Havers earned his B.A. in History and Politics from Queen Mary College, University of London, his M.A. in Later Modern British History from the London School of Economics and Political Science, and his Ph.D. from Pembroke College, University of Cambridge. His academic concentration was in the history of World War II, and his doctoral dissertation and first book were about Japanese prison camps in Southeast Asia.

After several years teaching military and international history at Cambridge, The London School of Economics and Political Science, and the Royal Military Academy at Sandhurst, Dr. Havers received a Fulbright Award as a Visiting Professor of British History at Westminster College in Fulton, Missouri. It was there, of course, that Winston Churchill delivered his “Iron Curtain” address in 1946. Appropriately, it was the man who personified Britain in World War II and who was the son of an American mother who led Dr. Havers across the Atlantic and into the museum profession.

Havers continued to serve as assistant professor of history at Westminster when he became executive director of the college’s Winston Churchill Memorial (subsequently The National Churchill Museum) in 2004. For ten years he was immersed in the nuts-and-bolts operations of an institution that interprets the largerthan-life Churchill to an ever-changing public.

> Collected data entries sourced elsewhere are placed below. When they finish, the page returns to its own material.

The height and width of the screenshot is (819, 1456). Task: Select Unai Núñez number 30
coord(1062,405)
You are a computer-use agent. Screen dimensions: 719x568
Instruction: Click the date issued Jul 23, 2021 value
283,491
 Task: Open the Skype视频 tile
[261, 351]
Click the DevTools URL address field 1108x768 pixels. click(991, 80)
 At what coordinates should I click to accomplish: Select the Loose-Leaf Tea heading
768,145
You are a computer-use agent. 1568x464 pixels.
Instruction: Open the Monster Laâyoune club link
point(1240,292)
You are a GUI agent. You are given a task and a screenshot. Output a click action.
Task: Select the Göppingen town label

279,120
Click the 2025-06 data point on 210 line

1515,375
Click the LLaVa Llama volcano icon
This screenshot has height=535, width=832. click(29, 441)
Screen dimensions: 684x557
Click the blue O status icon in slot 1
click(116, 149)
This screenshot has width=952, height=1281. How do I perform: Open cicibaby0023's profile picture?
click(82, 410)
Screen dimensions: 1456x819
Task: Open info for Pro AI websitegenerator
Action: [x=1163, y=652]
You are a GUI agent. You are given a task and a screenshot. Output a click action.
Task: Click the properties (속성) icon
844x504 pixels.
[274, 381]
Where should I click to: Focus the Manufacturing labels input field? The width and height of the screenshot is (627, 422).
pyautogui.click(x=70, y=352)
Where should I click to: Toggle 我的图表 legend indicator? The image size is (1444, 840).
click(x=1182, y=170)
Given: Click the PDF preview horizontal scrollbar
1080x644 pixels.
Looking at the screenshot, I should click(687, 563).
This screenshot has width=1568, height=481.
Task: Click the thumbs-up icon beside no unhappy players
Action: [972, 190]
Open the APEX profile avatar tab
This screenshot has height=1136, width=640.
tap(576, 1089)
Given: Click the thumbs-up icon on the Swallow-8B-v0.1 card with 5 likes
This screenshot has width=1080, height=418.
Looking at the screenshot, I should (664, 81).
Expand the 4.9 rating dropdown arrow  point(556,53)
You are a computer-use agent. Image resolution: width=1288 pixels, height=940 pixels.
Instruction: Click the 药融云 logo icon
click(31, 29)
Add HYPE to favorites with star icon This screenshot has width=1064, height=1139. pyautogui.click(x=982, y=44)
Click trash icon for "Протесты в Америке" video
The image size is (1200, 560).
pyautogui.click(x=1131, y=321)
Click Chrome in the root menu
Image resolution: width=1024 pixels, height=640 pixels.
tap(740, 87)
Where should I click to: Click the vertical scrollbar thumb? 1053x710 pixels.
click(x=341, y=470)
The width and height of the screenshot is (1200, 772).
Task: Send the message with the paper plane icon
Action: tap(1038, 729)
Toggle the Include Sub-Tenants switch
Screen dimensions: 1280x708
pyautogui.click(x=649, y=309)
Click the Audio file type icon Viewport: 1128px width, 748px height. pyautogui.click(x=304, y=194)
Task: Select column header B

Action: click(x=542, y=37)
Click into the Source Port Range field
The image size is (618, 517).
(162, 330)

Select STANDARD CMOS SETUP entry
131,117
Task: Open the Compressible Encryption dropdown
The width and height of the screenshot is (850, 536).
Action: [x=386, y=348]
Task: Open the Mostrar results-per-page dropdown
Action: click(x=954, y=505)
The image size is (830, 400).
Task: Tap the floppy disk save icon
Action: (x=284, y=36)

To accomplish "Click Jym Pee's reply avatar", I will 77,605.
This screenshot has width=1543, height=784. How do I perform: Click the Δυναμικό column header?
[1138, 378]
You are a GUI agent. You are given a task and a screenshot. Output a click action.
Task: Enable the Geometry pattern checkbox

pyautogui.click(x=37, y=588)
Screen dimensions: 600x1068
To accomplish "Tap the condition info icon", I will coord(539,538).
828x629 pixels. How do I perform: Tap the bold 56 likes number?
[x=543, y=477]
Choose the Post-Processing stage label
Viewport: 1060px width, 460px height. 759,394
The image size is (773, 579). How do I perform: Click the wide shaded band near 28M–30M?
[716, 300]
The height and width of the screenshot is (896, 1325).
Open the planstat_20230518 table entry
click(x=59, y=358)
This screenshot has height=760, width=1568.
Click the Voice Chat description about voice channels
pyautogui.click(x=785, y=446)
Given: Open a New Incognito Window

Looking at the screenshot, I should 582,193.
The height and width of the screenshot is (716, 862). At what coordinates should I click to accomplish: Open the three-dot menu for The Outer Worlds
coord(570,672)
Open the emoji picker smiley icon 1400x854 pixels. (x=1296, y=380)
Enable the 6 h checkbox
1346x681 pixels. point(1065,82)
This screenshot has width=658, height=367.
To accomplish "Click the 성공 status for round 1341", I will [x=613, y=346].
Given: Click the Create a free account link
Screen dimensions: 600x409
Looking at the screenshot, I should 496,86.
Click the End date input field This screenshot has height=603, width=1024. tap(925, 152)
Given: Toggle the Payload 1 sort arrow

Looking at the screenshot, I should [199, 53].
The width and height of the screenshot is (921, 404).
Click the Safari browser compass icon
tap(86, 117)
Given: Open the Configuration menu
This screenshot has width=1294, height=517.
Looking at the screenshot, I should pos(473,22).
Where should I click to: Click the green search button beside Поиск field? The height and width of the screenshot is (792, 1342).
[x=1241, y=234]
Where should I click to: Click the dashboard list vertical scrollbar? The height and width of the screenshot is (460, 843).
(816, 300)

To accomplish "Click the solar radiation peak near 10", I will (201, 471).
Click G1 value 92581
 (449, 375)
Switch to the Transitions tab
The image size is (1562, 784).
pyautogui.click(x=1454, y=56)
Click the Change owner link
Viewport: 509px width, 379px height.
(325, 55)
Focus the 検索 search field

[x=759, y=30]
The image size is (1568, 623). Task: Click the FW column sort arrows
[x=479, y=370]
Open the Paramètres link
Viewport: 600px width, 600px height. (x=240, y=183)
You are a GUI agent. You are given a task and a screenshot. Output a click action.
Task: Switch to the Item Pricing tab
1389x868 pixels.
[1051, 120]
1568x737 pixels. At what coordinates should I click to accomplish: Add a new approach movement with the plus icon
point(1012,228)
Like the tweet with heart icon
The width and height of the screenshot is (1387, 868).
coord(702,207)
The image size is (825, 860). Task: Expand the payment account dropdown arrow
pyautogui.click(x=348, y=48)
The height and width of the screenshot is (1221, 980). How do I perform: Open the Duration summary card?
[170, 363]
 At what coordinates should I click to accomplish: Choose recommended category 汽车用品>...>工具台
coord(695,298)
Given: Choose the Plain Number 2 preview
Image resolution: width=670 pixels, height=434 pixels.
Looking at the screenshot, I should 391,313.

In 2014, Havers took on a similar role at a museum and library dedicated to educating the public about an American World War II figure who rarely receives the attention he deserves: General George C. Marshall of Virginia. As president and CEO of the George C. Marshall Foundation, located on the post of Marshall’s alma mater, the Virginia Military Institute, Havers solidified the institution’s finances and initiated an ambitious series of outreach and educational programs.

He branched out to a more general study of American military history early in 2019 as President and CEO of the Pritzker Military Museum and Library in downtown Chicago. Concentrating on the study of the American Citizen-Soldier and the wider meaning of military service, Pritzker emphasizes innovative public programming, including an in-house television production studio and a weekly PBS TV show.

The vacancy at the helm of the new American Civil War Museum offered a challenge Havers was keen to take on.

“The American Civil War Museum was an entity I knew from my time in Virginia and the new organization and what has grown from its parent entities is extremely impressive and more than the sum of its constituent parts,” Havers said. “The opportunity to come back to Virginia, to bring the Civil War to life for new generations was one that I had to take. I look forward to leading this institution to national and, indeed, international prominence and to telling the complex, controversial but ultimately inspiring story of the Civil War to new generations of Americans.”

Search Committee Chair Robertson echoed Havers. “Rob’s résumé and track record of success were impressive but more so was his understanding and dedication to the importance of our mission. We are extremely excited about our future with a new building, our recently completed capital campaign, and now this exceptional new leader in Rob Havers.”